Often compilation or live records are things that are avoided because of their unorderly style when compared to a studio record, but no record or live record comes close to the magnificent display that is Stop Making Sense. The film itself is accompanied by one of the strongest scores to a movie that has more to do about the exhibition of sound and performance than it does the visualization.
The minimalist stage that is set by the Talking Heads illustrates and reflects nearly perfectly off of their outfits which are often rather natural cream colors or whites that are displayed by David Byrne from the first track. As he explains to a shouting and clapping audience, “Hi, I got a tape I wanna play,” then to have the TR-808 drum machine bumping in the background is a manipulation of the audience. With this acoustic guitar that is a shining example of track identity on “Psycho Killer,” Byrne is a master by his own hand. He explains, “You start a conversation, you can’t even finish it. You’re talking a lot, but you’re not saying anything” with these sudden breaks in electronic percussion that act almost as if they were gunshots through the sound.
As a record, Stop Making Sense is an imaginative performance stretched over the conscious of nine different members who bounce in and out of the tracks forming this grasp on the audience. The film portions are a better understanding of how the looks come with the sound, capturing brighter and more recognizable traits even if the Talking Heads were never introduced before. The musician craftsmanship is entirely influential as tracks like “Thank You For Sending Me An Angel,” or “Burning Down The House” which are staples in the discography that still reign today.

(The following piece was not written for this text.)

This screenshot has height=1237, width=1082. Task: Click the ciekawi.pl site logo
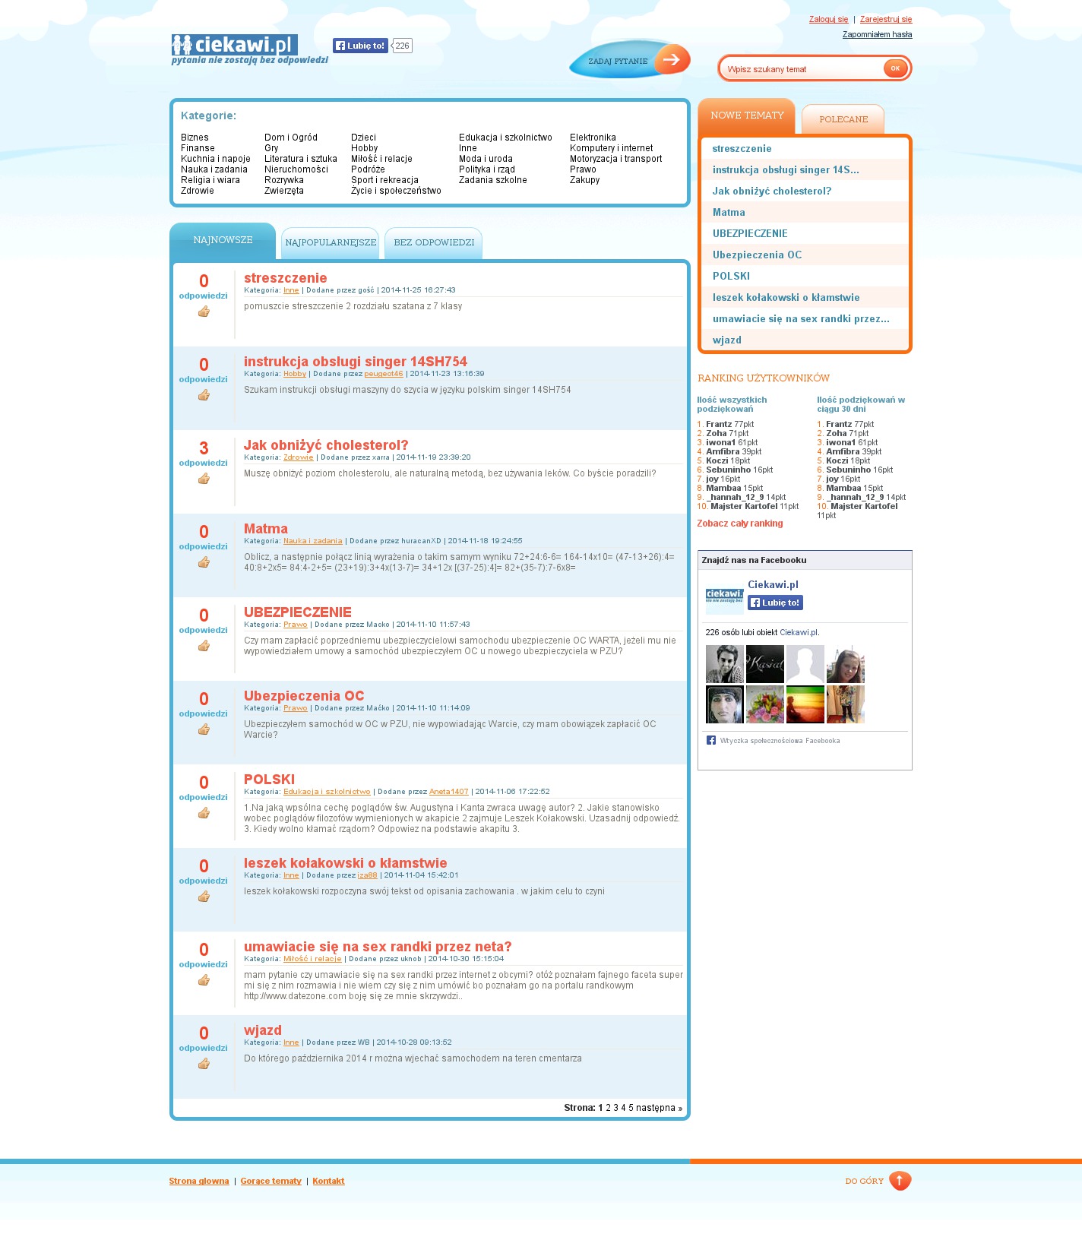point(234,46)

Stop Making Sense uses Tina Weymouth, Chris Frantz, Jerry Harrison, Steve Scales, Alex Weir, and Bernie Worrell as the instrumentalists, then Lynn Mabry, and Ednah Holt as the backing vocalists as well as the rest of the cast. Every musician here has a vital role even when providing just harmonization or adding extra fill-in for the guitar sections. The way that Talking Heads were able to form a monster of nine-heads as this conquering machine of intrigue and performance art is admirable and cascades throughout history as time continues.
One of the final moments when the band reaches “Take Me To The River,” the track creates an ensemble of togetherness as a clear final cut wrap to Stop Making Sense. Often identified for the large, oversized suits that covered the shoulders of Byrne, or the outstanding powerhouse of expression; in any way, Stop Making Sense captures the essence of capability for a live record and how potential can be used to uplift a generation.